5. It is likely that the Government will revise the 1997 Guidelines of Japan-US Defense Cooperation within the year, which will substantially direct the meetings of the Diet on Japan’s defense policy. The Diet, however, has a competence to discuss whether to give the Cabinet an approval of conclusion of a treaty under Article 73, paragraph 3, of the Constitution which confers the supreme power to decide on diplomatic matters upon it. Therefore, it surely has and should take responsibility to question the Government about various problems which will be raised in the new Guidelines. Next year, bills to enforce the Cabinet’s decision will be put on agenda of the Diet. It is categorically deniable that any decision taken by the Cabinet may bind the Diet. The Diet should play an important role to check the Cabinet by examining the legal problems of the decision and making clear its unlawfulness. It is a task entrusted to the Diet to clarify in its meetings the meaning of “a close relationship” between a foreign county and Japan, and “a clear danger” to Japan’s survival, both of which are regarded as necessary conditions to trigger the use of force for Japan in the decision. Subsequently the Diet is recommended to turn down the bills and to make the Cabinet give them up.

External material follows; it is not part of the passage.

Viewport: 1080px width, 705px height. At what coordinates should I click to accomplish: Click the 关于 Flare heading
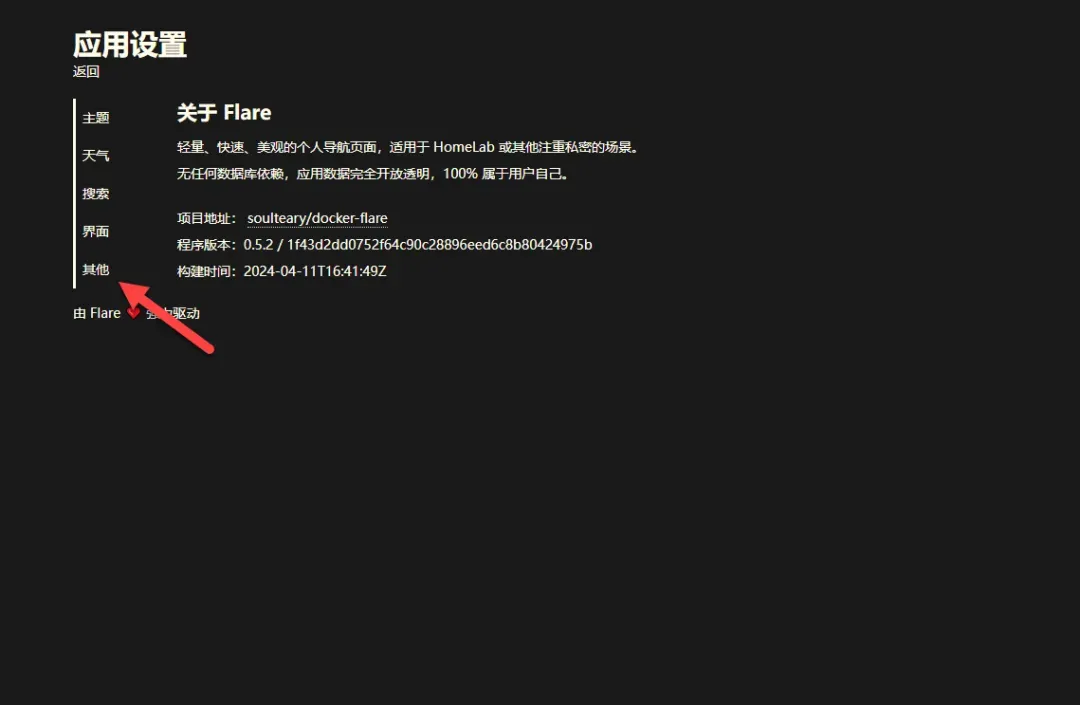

Let us undertake an active campaign against the Cabinet’s decision to abandon the Japan’s policy not to use force in collective self-defense when the Diet is examining the bills on the collective self-defense.
6. In its Statute, the Law Section of the Association of Democratic Scientists declares its object “to develop legal science for democracy.” In this respect, it has continuously conducted academic research on the “practical modification of the Constitution” by way of interpretation as well as “formal amendment of the Constitution.” The society of Japan which does not actively resist the Government’s new policy to use force in collective self-defense is truly becoming militaristic, or at least tolerant of militarism. This trend is so dangerous as to threaten the academic freedom which allows individual academics and their associations to carry out their own scientific research.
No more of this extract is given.